Why does this occur? Well, creating and purchasing domain names is a relatively simple process with little-to-no governance involved. By obtaining a domain which is similar to one owned by a business, you can message their customer while appearing to be affiliated with their company and request payments or personal information. For example, say your company owns ‘www.randomcompany.com’ and someone purchases ‘www.randomcompany.co;’ as you can probably tell, the ‘m’ in .com is missing from the original address; however, for the unexpecting customer, they might not be so vigilant.

 

For a little background, there are several other variations of attacks that can be involved in a domain scam, besides the abovementioned typosquatting.

Domain Hijacking: occurs when somebody gains access to your domain registrar account details, thus gaining full control of all domain-based functions (changing/transferring domain name/DNS name servers, editing technical, personal, admin. details). When a domain is hijacked, attempting to reclaim ownership of it can be a lengthy process, especially when transferred to another registrar.

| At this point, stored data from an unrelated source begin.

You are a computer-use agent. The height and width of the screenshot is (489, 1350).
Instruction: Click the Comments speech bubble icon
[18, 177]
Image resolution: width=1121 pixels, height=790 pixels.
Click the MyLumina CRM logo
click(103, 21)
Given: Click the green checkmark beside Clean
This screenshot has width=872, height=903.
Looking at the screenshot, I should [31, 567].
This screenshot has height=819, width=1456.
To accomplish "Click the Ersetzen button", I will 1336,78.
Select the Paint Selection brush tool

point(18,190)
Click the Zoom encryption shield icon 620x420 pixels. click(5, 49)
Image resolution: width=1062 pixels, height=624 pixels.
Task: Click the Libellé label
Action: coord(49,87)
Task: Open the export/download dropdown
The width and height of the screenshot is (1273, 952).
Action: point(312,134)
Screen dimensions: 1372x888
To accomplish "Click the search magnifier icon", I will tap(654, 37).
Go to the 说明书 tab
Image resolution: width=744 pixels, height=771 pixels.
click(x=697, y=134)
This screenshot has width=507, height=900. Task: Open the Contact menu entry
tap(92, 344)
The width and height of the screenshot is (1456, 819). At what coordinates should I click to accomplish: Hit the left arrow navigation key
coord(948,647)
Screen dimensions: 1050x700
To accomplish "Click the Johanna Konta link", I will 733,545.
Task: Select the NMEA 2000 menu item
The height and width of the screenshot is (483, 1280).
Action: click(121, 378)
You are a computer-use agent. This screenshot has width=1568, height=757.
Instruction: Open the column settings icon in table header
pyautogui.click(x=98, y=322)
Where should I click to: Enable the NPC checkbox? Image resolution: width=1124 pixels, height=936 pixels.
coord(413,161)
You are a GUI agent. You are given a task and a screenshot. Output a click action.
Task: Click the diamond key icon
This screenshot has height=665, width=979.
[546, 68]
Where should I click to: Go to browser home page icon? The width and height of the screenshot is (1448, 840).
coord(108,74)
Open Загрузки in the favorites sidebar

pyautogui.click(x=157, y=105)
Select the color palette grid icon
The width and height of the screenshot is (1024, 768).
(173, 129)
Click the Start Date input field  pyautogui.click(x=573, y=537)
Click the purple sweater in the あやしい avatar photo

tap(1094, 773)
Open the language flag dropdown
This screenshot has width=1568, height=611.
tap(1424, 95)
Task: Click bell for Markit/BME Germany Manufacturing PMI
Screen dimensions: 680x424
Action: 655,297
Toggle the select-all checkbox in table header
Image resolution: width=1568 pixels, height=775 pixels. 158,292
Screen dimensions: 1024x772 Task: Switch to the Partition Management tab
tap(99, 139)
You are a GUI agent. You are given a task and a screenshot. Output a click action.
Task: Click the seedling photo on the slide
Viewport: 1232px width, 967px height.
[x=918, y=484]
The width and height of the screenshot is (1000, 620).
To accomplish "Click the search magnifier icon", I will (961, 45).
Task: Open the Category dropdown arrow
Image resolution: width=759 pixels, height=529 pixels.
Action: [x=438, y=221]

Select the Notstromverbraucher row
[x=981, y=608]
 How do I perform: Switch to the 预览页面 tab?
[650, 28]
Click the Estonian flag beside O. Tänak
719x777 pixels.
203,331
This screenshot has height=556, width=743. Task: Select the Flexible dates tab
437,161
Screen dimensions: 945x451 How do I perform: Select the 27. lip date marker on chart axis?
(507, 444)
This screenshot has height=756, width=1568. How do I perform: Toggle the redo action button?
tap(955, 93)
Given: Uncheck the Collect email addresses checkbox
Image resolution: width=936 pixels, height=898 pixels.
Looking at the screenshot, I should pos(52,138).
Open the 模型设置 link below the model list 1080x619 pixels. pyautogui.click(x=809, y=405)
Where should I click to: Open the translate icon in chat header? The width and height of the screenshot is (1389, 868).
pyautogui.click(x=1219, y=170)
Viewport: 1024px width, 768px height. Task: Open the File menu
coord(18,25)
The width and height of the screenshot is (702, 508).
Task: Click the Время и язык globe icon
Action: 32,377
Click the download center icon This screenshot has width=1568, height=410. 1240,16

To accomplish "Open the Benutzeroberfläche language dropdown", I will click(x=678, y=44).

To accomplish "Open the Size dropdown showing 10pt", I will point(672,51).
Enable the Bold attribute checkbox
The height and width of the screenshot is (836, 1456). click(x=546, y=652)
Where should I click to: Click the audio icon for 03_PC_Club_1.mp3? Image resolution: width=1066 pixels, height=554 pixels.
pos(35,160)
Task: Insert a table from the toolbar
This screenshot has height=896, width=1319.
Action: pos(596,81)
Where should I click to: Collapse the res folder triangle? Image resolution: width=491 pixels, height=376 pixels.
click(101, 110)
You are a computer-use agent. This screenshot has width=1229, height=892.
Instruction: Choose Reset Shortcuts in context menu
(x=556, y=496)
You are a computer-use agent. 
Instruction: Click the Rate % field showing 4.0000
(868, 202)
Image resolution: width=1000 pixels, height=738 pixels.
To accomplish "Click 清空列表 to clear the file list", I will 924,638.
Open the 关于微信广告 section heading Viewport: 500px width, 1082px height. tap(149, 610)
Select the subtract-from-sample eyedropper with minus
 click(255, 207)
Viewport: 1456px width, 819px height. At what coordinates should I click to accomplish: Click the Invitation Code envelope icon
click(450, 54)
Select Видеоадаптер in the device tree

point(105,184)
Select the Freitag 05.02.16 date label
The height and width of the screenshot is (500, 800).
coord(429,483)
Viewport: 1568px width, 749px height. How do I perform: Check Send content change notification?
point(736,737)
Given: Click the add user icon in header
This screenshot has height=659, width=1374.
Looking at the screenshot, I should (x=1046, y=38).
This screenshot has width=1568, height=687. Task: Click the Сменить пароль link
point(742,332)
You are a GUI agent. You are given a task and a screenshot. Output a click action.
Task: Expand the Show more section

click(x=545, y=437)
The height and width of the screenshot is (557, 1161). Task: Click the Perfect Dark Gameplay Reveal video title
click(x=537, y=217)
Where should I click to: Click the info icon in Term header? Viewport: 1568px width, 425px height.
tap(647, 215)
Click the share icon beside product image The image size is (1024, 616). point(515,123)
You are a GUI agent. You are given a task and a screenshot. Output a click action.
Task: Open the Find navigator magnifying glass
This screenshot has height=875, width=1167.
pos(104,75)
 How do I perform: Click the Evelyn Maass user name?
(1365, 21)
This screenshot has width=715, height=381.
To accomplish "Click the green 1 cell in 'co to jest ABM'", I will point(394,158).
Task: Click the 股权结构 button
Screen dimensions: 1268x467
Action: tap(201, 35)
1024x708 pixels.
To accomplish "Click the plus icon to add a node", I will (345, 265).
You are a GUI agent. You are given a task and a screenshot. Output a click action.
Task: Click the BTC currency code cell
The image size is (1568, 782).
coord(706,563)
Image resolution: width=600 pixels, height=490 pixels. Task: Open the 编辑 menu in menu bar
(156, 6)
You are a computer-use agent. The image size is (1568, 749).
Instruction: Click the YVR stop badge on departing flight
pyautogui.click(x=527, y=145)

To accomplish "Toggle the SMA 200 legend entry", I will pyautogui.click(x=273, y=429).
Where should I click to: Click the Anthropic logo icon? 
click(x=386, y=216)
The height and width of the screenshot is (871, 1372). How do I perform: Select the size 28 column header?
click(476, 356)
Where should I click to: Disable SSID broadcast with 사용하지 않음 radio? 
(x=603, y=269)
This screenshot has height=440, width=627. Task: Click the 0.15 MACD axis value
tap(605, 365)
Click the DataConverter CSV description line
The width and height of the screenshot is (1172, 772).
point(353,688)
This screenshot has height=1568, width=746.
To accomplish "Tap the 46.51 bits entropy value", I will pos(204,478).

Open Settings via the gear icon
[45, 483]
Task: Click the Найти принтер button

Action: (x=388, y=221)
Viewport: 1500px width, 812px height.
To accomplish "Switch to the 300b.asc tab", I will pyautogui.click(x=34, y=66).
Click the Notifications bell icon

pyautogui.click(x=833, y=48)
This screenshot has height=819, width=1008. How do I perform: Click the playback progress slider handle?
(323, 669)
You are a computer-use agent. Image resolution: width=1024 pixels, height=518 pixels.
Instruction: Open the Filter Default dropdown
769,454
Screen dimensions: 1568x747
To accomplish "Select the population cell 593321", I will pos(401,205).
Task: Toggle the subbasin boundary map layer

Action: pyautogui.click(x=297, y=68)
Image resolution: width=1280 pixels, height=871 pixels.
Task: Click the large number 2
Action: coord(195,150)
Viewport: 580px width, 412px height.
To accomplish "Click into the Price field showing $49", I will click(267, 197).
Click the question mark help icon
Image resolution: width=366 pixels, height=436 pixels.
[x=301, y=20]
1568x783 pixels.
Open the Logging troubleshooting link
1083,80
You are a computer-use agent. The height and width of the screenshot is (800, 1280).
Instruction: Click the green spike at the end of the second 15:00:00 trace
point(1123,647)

Domain Phishing: occurs via scam emails which route unsuspecting customers to fake websites posing as the original registrar’s sites. Within a phishing email, the attackers gain sensitive data such as banking information and personal details, which can then be utilized in identity theft.

Going back to our original issue, you have just woken up, checked your email, and unfortunately learned that a misspelled-version of your domain name is contacting your customers in hopes of obtaining a ‘missed payment.’ What can you do to stop the emails from happening, inform your customers of what to look out for, and most importantly, safeguard your domain to prevent any further attacks?

If your company has a legal team, they should be able to help you create your own plan of counterattack. Besides notifying your customers of the potential scam and adding a warning on your emails stating to only interact with it if the sender’s domain matches your own, legal actions should be taken immediately. While the effectiveness of contacting your/their registrars and informing them of the issue can vary, they might be able to put the domain on hold, preventing further re-sales/transfers; during this process, you will most likely be asked to authenticate your ownership of the account in question. For a list of approved Dispute Resolution Service Providers, check out ICANN.

How to Strengthen Your Domain Security

To prevent domain scams in the future, there are several methods to bolster your website’s defenses. Choosing the right domain registrar company is an excellent first step; be on the lookout for features such as two-factor authentication, DNS management, and 24/7 technical support.

If your registrar allows two-factor authentication (2FA), always enable it. 2FA ensures that even if an unauthorized individual has access to your domain’s username and password, they will have to get through a second layer of security to access your account (such as entering a code sent to your cellphone). Domain locking, while generally enabled by default by popular registrars, prevents unauthorized domain name transfers; this should always be on. ICANN WHOIS is a great tool to help reduce the amount of personal data you expose on the internet, including your (or your company’s) physical and email address, phone number, and other potentially sensitive information. Next, similar to all login credentials, your password’s sophistication and security practices need to be extensive and advanced. Passwords should have 8+ characters, avoid dictionary words, use a combination of numbers, symbols, lower/uppercase letters, as well as frequently changed. Furthermore, keep your domain’s contact details updated and not shared with anyone.

Final Word

A single case of a hacked or stolen domain can significantly impact your business in numerous ways, potentially leading to declining sales, lower customer trust, reduced SEO rankings, or even the total loss of a company. Your domain name and its security are just as crucial as your apps, content, and coding; spend the extra money on a reputable registrar, backup service, and purchase the common spelling variations of your domain; you won’t regret it.